2. Run `nvme get-feature /dev/nvme0 -f 0x0c -H` to verify APST being disabled.
3. Mount a partition and suspend/resume as described above.
4. Run `lsblk` to see the NVMe controller being disappeared anyway.

[1] https://fwupd.org/lvfs/devices/com.lenovo.PCSN730.firmware
This task depends upon

Closed by  Toolybird (Toolybird)
Tuesday, 06 June 2023, 04:02 GMT
Reason for closing:  No response
Additional comments about closing:  Old and stale and likely fixed in recent kernels. If still happening, please report upstream as suggested in the comments.
Comment by Mark McBride (markmcb) - Thursday, 07 October 2021, 16:59 GMT
I can confirm this behavior on a different laptop and NMVe setup:

* System76 Lemur Pro (lemp10, Dec 2020) https://tech-docs.system76.com/models/lemp10/README.html
* Samsung SSD 980 PRO 500GB (OS)
* Samsung SSD 970 EVO Plus 1TB (Bulk storage)

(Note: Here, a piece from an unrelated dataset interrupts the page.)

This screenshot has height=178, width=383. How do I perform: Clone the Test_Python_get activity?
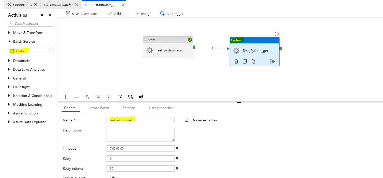(253, 61)
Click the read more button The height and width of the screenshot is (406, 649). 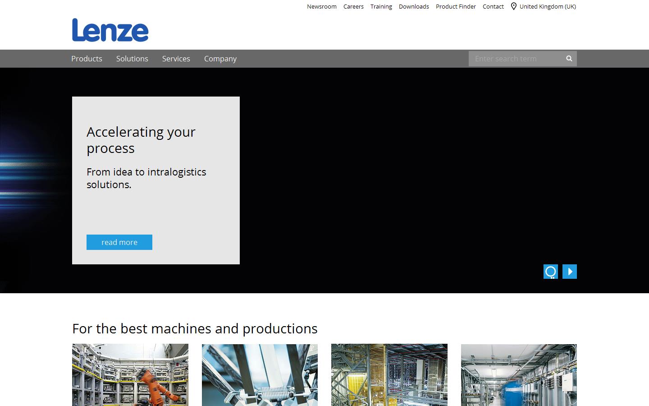(119, 242)
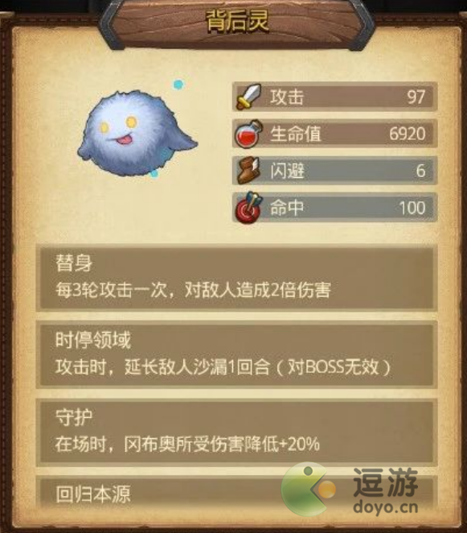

Same as the original report, the 1TB will drop out sometimes after suspend, but not always. Maybe a third of the time? I've also tried the kernel parameter tweaks with a variety of settings to include 0 with no benefit. The OS drive always resumes without issue. Only the 2nd drive is affected. Reboot returns everything to normal.
Comment by Michel Koss (MichelKoss1) - Thursday, 07 October 2021, 18:51 GMT
Do you use power management tools like TLP?
Comment by Mark McBride (markmcb) - Thursday, 07 October 2021, 19:50 GMT
No TLP. Are you suggesting this might help? Or cause problems?
Comment by Michel Koss (MichelKoss1) - Friday, 08 October 2021, 14:18 GMT
I thought it may cause problems so thx for ruling it out.
Comment by Michel Koss (MichelKoss1) - Thursday, 28 October 2021, 13:59 GMT Comment by Michel Koss (MichelKoss1) - Sunday, 31 October 2021, 19:50 GMT
Could you also try adding "acpiphp.disable=1" to cmdline boot parametrs?